== Segment start ==

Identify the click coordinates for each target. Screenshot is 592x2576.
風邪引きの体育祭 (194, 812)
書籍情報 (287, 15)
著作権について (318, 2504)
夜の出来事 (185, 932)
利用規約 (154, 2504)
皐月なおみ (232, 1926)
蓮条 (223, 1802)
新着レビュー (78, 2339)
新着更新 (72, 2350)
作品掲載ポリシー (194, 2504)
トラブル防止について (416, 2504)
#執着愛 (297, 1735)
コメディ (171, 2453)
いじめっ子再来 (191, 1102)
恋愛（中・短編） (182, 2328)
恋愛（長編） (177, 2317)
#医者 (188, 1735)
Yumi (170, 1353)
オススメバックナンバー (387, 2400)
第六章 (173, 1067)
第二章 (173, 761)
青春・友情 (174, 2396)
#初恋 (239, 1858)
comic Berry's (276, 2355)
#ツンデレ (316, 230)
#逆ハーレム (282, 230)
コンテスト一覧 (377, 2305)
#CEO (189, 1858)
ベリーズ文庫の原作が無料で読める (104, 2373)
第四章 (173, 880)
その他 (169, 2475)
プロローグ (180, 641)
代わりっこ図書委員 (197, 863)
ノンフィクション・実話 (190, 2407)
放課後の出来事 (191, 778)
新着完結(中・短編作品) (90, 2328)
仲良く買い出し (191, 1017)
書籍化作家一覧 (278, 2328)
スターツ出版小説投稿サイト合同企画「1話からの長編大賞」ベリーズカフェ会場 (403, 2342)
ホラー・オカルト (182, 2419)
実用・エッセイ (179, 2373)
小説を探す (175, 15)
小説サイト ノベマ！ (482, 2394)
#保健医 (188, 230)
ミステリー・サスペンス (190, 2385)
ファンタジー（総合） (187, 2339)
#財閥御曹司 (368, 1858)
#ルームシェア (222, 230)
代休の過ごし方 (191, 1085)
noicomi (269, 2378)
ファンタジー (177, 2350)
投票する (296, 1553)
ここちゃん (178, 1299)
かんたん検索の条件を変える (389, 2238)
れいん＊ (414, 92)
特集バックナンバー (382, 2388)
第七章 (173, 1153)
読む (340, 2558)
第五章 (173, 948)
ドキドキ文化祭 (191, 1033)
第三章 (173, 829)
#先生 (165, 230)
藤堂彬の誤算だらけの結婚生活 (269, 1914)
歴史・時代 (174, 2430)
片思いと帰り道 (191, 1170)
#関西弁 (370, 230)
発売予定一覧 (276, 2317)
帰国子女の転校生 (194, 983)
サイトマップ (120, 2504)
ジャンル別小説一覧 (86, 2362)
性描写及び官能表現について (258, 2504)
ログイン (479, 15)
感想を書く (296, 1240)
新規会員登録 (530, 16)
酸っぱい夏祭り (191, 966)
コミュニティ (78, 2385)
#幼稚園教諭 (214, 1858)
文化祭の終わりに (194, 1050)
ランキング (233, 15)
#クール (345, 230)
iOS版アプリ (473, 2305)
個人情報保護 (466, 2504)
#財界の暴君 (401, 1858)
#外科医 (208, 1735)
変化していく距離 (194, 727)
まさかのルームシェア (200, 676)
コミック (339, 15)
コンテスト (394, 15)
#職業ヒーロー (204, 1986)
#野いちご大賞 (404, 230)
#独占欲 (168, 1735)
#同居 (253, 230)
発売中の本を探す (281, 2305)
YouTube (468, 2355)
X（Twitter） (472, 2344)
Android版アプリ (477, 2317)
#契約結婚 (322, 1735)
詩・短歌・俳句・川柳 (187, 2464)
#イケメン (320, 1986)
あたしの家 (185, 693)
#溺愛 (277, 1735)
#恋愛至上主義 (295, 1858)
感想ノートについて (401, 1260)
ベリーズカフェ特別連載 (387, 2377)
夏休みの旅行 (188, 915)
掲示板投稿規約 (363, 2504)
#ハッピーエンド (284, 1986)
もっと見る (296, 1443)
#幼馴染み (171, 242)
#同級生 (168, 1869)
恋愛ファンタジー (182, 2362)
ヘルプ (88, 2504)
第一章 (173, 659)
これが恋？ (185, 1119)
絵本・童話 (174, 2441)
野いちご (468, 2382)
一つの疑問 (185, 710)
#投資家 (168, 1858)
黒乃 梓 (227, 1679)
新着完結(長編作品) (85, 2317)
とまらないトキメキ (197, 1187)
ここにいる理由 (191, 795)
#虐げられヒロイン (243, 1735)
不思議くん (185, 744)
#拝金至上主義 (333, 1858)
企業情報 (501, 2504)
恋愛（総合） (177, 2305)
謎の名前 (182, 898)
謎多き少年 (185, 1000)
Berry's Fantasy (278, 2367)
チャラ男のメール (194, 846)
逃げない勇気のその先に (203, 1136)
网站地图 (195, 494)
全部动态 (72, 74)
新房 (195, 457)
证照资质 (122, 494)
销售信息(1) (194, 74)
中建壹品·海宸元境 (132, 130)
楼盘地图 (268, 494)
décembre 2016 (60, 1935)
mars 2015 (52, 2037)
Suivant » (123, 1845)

== Segment end ==

Restate the whole of the material exactly.

### Answer section
Identify the click coordinates for each target. Screenshot is 592x2576.
風邪引きの体育祭 (194, 812)
書籍情報 (287, 15)
著作権について (318, 2504)
夜の出来事 (185, 932)
利用規約 (154, 2504)
皐月なおみ (232, 1926)
蓮条 (223, 1802)
新着レビュー (78, 2339)
新着更新 (72, 2350)
作品掲載ポリシー (194, 2504)
トラブル防止について (416, 2504)
#執着愛 (297, 1735)
コメディ (171, 2453)
いじめっ子再来 (191, 1102)
恋愛（中・短編） (182, 2328)
恋愛（長編） (177, 2317)
#医者 (188, 1735)
Yumi (170, 1353)
オススメバックナンバー (387, 2400)
第六章 (173, 1067)
第二章 (173, 761)
青春・友情 (174, 2396)
#初恋 (239, 1858)
comic Berry's (276, 2355)
#ツンデレ (316, 230)
#逆ハーレム (282, 230)
コンテスト一覧 (377, 2305)
#CEO (189, 1858)
ベリーズ文庫の原作が無料で読める (104, 2373)
第四章 (173, 880)
その他 (169, 2475)
プロローグ (180, 641)
代わりっこ図書委員 (197, 863)
ノンフィクション・実話 (190, 2407)
放課後の出来事 (191, 778)
新着完結(中・短編作品) (90, 2328)
仲良く買い出し (191, 1017)
書籍化作家一覧 (278, 2328)
スターツ出版小説投稿サイト合同企画「1話からの長編大賞」ベリーズカフェ会場 (403, 2342)
ホラー・オカルト (182, 2419)
実用・エッセイ (179, 2373)
小説を探す (175, 15)
小説サイト ノベマ！ (482, 2394)
#保健医 (188, 230)
ミステリー・サスペンス (190, 2385)
ファンタジー（総合） (187, 2339)
#財閥御曹司 (368, 1858)
#ルームシェア (222, 230)
代休の過ごし方 (191, 1085)
noicomi (269, 2378)
ファンタジー (177, 2350)
投票する (296, 1553)
ここちゃん (178, 1299)
かんたん検索の条件を変える (389, 2238)
れいん＊ (414, 92)
特集バックナンバー (382, 2388)
第七章 (173, 1153)
読む (340, 2558)
第五章 (173, 948)
ドキドキ文化祭 (191, 1033)
第三章 (173, 829)
#先生 (165, 230)
藤堂彬の誤算だらけの結婚生活 (269, 1914)
歴史・時代 (174, 2430)
片思いと帰り道 (191, 1170)
#関西弁 (370, 230)
発売予定一覧 (276, 2317)
帰国子女の転校生 (194, 983)
サイトマップ (120, 2504)
ジャンル別小説一覧 (86, 2362)
性描写及び官能表現について (258, 2504)
ログイン (479, 15)
感想を書く (296, 1240)
新規会員登録 (530, 16)
酸っぱい夏祭り (191, 966)
コミュニティ (78, 2385)
#幼稚園教諭 (214, 1858)
文化祭の終わりに (194, 1050)
ランキング (233, 15)
#クール (345, 230)
iOS版アプリ (473, 2305)
個人情報保護 (466, 2504)
#財界の暴君 (401, 1858)
#外科医 (208, 1735)
変化していく距離 (194, 727)
まさかのルームシェア (200, 676)
コミック (339, 15)
コンテスト (394, 15)
#職業ヒーロー (204, 1986)
#野いちご大賞 (404, 230)
#独占欲 (168, 1735)
#同居 (253, 230)
発売中の本を探す (281, 2305)
YouTube (468, 2355)
X（Twitter） (472, 2344)
Android版アプリ (477, 2317)
#契約結婚 (322, 1735)
詩・短歌・俳句・川柳 (187, 2464)
#イケメン (320, 1986)
あたしの家 (185, 693)
#溺愛 (277, 1735)
#恋愛至上主義 (295, 1858)
感想ノートについて (401, 1260)
ベリーズカフェ特別連載 (387, 2377)
夏休みの旅行 (188, 915)
掲示板投稿規約 (363, 2504)
#ハッピーエンド (284, 1986)
もっと見る (296, 1443)
#幼馴染み (171, 242)
#同級生 (168, 1869)
恋愛ファンタジー (182, 2362)
ヘルプ (88, 2504)
第一章 (173, 659)
これが恋？ (185, 1119)
絵本・童話 (174, 2441)
野いちご (468, 2382)
一つの疑問 (185, 710)
#投資家 (168, 1858)
黒乃 梓 (227, 1679)
新着完結(長編作品) (85, 2317)
とまらないトキメキ (197, 1187)
ここにいる理由 (191, 795)
#虐げられヒロイン (243, 1735)
不思議くん (185, 744)
#拝金至上主義 (333, 1858)
企業情報 (501, 2504)
恋愛（総合） (177, 2305)
謎の名前 (182, 898)
謎多き少年 (185, 1000)
Berry's Fantasy (278, 2367)
チャラ男のメール (194, 846)
逃げない勇気のその先に (203, 1136)
网站地图 (195, 494)
全部动态 (72, 74)
新房 (195, 457)
证照资质 (122, 494)
销售信息(1) (194, 74)
中建壹品·海宸元境 (132, 130)
楼盘地图 (268, 494)
décembre 2016 (60, 1935)
mars 2015 (52, 2037)
Suivant » (123, 1845)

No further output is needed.